■ What this task involves ■
Every entry below is to be retyped exactly as it appears.

Records from a dataset:
((
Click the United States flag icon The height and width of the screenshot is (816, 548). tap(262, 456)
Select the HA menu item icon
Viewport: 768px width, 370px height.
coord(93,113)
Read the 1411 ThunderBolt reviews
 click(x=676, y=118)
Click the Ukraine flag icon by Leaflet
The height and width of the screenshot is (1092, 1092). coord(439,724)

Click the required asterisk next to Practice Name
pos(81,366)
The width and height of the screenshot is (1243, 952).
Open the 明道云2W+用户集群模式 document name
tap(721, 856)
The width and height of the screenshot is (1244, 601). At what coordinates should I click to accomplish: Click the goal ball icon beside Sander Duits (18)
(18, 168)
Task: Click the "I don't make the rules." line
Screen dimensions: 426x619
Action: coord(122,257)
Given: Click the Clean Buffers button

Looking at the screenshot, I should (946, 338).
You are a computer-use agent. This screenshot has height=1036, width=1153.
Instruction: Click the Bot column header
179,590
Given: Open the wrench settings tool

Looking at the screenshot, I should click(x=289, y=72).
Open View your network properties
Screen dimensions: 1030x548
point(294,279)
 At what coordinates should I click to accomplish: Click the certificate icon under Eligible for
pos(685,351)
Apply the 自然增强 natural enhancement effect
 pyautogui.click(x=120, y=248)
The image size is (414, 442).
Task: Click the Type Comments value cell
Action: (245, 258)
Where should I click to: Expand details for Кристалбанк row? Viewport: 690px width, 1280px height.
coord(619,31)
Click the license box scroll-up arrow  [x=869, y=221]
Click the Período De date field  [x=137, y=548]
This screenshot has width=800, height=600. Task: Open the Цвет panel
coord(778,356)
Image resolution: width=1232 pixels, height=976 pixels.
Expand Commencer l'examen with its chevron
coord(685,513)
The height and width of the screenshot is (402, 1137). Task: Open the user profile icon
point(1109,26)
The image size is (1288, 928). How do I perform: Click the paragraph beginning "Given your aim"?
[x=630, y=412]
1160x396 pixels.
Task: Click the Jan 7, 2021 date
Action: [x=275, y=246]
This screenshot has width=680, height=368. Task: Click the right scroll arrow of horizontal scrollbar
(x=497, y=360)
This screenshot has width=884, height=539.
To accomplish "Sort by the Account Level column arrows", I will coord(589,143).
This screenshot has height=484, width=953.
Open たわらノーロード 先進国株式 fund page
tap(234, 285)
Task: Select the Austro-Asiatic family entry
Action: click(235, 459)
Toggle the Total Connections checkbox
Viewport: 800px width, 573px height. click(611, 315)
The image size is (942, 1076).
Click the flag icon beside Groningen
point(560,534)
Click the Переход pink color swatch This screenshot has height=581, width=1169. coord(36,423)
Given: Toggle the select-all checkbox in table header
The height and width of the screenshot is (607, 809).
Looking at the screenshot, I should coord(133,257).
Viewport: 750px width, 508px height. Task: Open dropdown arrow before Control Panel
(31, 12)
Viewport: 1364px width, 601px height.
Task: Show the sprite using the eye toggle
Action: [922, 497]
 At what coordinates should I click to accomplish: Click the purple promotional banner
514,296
))
■ Answer for this exercise ■
Click the United States flag icon The height and width of the screenshot is (816, 548). tap(262, 456)
Select the HA menu item icon
Viewport: 768px width, 370px height.
coord(93,113)
Read the 1411 ThunderBolt reviews
 click(x=676, y=118)
Click the Ukraine flag icon by Leaflet
The height and width of the screenshot is (1092, 1092). coord(439,724)

Click the required asterisk next to Practice Name
pos(81,366)
The width and height of the screenshot is (1243, 952).
Open the 明道云2W+用户集群模式 document name
tap(721, 856)
The width and height of the screenshot is (1244, 601). At what coordinates should I click to accomplish: Click the goal ball icon beside Sander Duits (18)
(18, 168)
Task: Click the "I don't make the rules." line
Screen dimensions: 426x619
Action: coord(122,257)
Given: Click the Clean Buffers button

Looking at the screenshot, I should (946, 338).
You are a computer-use agent. This screenshot has height=1036, width=1153.
Instruction: Click the Bot column header
179,590
Given: Open the wrench settings tool

Looking at the screenshot, I should click(x=289, y=72).
Open View your network properties
Screen dimensions: 1030x548
point(294,279)
 At what coordinates should I click to accomplish: Click the certificate icon under Eligible for
pos(685,351)
Apply the 自然增强 natural enhancement effect
 pyautogui.click(x=120, y=248)
The image size is (414, 442).
Task: Click the Type Comments value cell
Action: (245, 258)
Where should I click to: Expand details for Кристалбанк row? Viewport: 690px width, 1280px height.
coord(619,31)
Click the license box scroll-up arrow  [x=869, y=221]
Click the Período De date field  [x=137, y=548]
This screenshot has width=800, height=600. Task: Open the Цвет panel
coord(778,356)
Image resolution: width=1232 pixels, height=976 pixels.
Expand Commencer l'examen with its chevron
coord(685,513)
The height and width of the screenshot is (402, 1137). Task: Open the user profile icon
point(1109,26)
The image size is (1288, 928). How do I perform: Click the paragraph beginning "Given your aim"?
[x=630, y=412]
1160x396 pixels.
Task: Click the Jan 7, 2021 date
Action: [x=275, y=246]
This screenshot has width=680, height=368. Task: Click the right scroll arrow of horizontal scrollbar
(x=497, y=360)
This screenshot has width=884, height=539.
To accomplish "Sort by the Account Level column arrows", I will coord(589,143).
This screenshot has height=484, width=953.
Open たわらノーロード 先進国株式 fund page
tap(234, 285)
Task: Select the Austro-Asiatic family entry
Action: click(235, 459)
Toggle the Total Connections checkbox
Viewport: 800px width, 573px height. click(611, 315)
The image size is (942, 1076).
Click the flag icon beside Groningen
point(560,534)
Click the Переход pink color swatch This screenshot has height=581, width=1169. coord(36,423)
Given: Toggle the select-all checkbox in table header
The height and width of the screenshot is (607, 809).
Looking at the screenshot, I should coord(133,257).
Viewport: 750px width, 508px height. Task: Open dropdown arrow before Control Panel
(31, 12)
Viewport: 1364px width, 601px height.
Task: Show the sprite using the eye toggle
Action: [922, 497]
 At what coordinates should I click to accomplish: Click the purple promotional banner
514,296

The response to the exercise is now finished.